1905 – Elizabeth Yates, Newbery Medal-winning U.S. author of children’s books who is best known for the biographical novel Amos Fortune, Free Man .
1910 – David M. Potter, Pulitzer Prize-winning U.S. historian who wrote extensively about the American Civil War.
1916 – Nilawan Pintong, Thai feminist writer and magazine editor whose efforts toward the development of women’s rights in Thailand earned her the nickname Steel Lotus Blossom.
1931 – Zeki Müren, award-winning Turkish writer, poet, songwriter, composer, musician, and actor who was known by the nicknames “The Sun of Art” and “Pasha”; he was one of the prominent figures of the Turkish classical music.
1937 – Akram Najaf oglu Naibov, Azerbaijani writer, playwright, novelist, and member of parliament who was better known by his pen name Akram Aylisli.
1942 – Herbjørg Wassmo, Norwegian writer, poet, novelist, and teacher; her novel, Dinas bok (Dina’s Book), was made into the film I Am Dina, starring Maria Bonnevie and Gérard Depardieu.
1945 – Rafał Wojaczek, Polish poet and writer who led a troubled life and committed suicide in 1971; his work translated the realities of life in Poland into universal and existential terms.
1949 – Linda Barnes, U.S. mystery writer, known for the “Carlotta Carlyle” series.
1949 – Lê Minh Khuê, acclaimed Vietnamese short-story writer; she was interviewed in Ken Burns’s television documentary series The Vietnam War.
1949 – Élmer Mendoza, Mexican novelist, short-story writer, playwright, and professor who is one of the key figures in the genre known as narcoliterature; he is best known for his novels, several of which feature the detective Edgar El Zurdo Mendieta.
1950 – Nirupama Rao, Indian poet, author, stateswoman, and diplomat who was India’s Foreign Secretary as well as the Indian Ambassador to both the U.S. and China; she has written books on politics and history, and also a book of poetry.
1951 – Tomson Highway, Canadian indigenous (Cree) playwright, novelist, children’s author, and musician who was also the librettist of the first Cree language opera, Pimooteewin (The Journey).
1958 – Linda Ellen Evans, bestselling U.S. science-fiction writer.
1962 – Carin Gerhardsen, Swedish author of crime fiction who began her career as a mathematician and IT consultant; her mathematical knowledge is visible in her novels, which contain intrigues dealing with advanced calculations.
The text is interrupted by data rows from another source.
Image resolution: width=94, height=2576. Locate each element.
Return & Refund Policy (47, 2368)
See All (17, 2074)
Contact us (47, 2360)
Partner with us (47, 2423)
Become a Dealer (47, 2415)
1968 – Karl Ove Knausgård, Norwegian novelist, art critic, and autobiographer who has been described as “one of the 21st century’s greatest literary sensations.”
1970 – Joumana Haddad, acclaimed Lebanese poet, translator, journalist, and women’s rights activist.
1975 – Anuradha Bhattacharyya, award-winning Indian poet, novelist, and professor who writes in English.